“To one he gave five talents, to another two, to another one, to each according to his ability. Then he went away. He who had received the five talents went at once and traded with them, and he made five talents more. So also he who had the two talents made two talents more. But he who had received the one talent went and dug in the ground and hid his master's money.”
I am grateful God has given me a talent for making ceramic art, and that He instilled a passion in me for making at a very young age. But this gratitude hasn’t always been so strong. Even though I don’t remember life without a passion for making, I have still doubted that my talent can be used for good, and it’s this doubt that almost kept me from pursuing my passion for creating art entirely.
After graduating from a rigorous college prep school, I was clouded by the comparison game. Most of my peers were going into pre-med, pre-law, and engineering. I felt that I would be wasting my education if I pursued visual art in college. Although it was a lifelong passion, I doubted my skill and felt that it wasn’t a way to really help anyone, do any lasting good, or support myself or a family. I perceived my talent as less than, and acted as the third servant in the parablewho buried his talent in the ground.
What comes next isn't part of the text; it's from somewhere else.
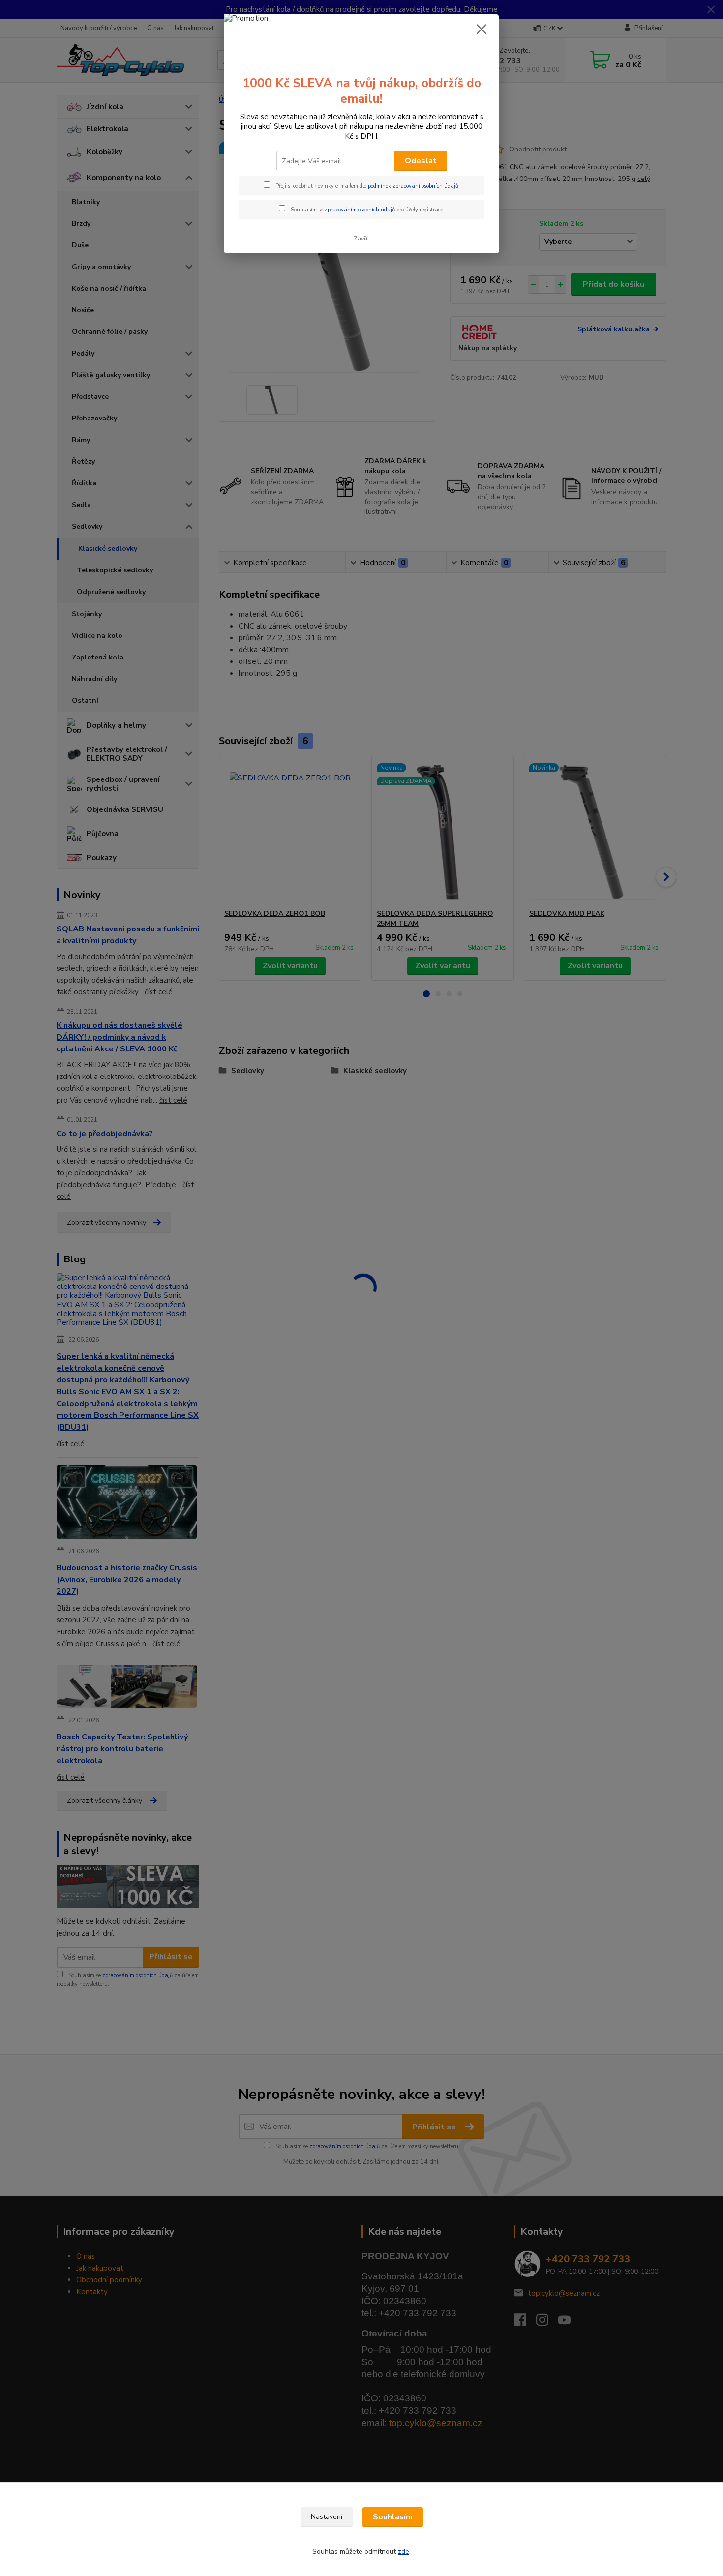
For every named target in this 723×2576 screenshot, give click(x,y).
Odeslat (421, 160)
It wasn’t until my Junior year of college that I applied to the ceramics major. I finally began to pursue my God-given talent and passion to create art. I was two years behind my peers, but by God’s grace, that didn’t get to me, and my passion grew quickly for the medium. It was a blessing that God led me to this degree and provided time and funding for me to complete it. Ceramics has led me to a sustainable career that I enjoy and (despite my doubts) to ways to serve God’s people. Though I still struggle with doubt at times, I’m so grateful that God continually confirms that he “is able to do far more abundantly than all that we ask or think...”
Time and again, God has opened doors to ways that my gift could be of service to others. About two years ago, I was blessed with the task of creating communion ware for City Church. I’ve had several opportunities to teach ceramics with underserved communities in our city including children of refugees, students at underserved schools, and temporarily displaced international women pursuing education at VCU. Working in art also exposes me to a mostly secular community, challenging me to share my faith with others. God teaches me about Himself through the people I come into contact with, as well as through the process of making with clay. Because the slightest misstep can ruin a piece, ceramics is a very humbling practice. I’ve learned so much about not coveting my creations—about patience and grace. I’ve learned to love the imperfections of handcrafted works as they remind me of my own brokenness and that we are only made perfect in Christ. I’m constantly in awe that God, the Creator, keeps working on us, molding us, teaching us, and through it all, reveals more of Himself to us.
If I had listened my doubts eight years ago, I wouldn’t have heeded to His call to share a God-given talent with fellow image bearers. I believe that God takes joy in giving us gifts and talents so that we might benefit the world with them and ultimately glorify His name. I have learned to trust God with the talents He has given me. I pray that He would help me be a good steward of these gifts and that He use them for the good of His kingdom.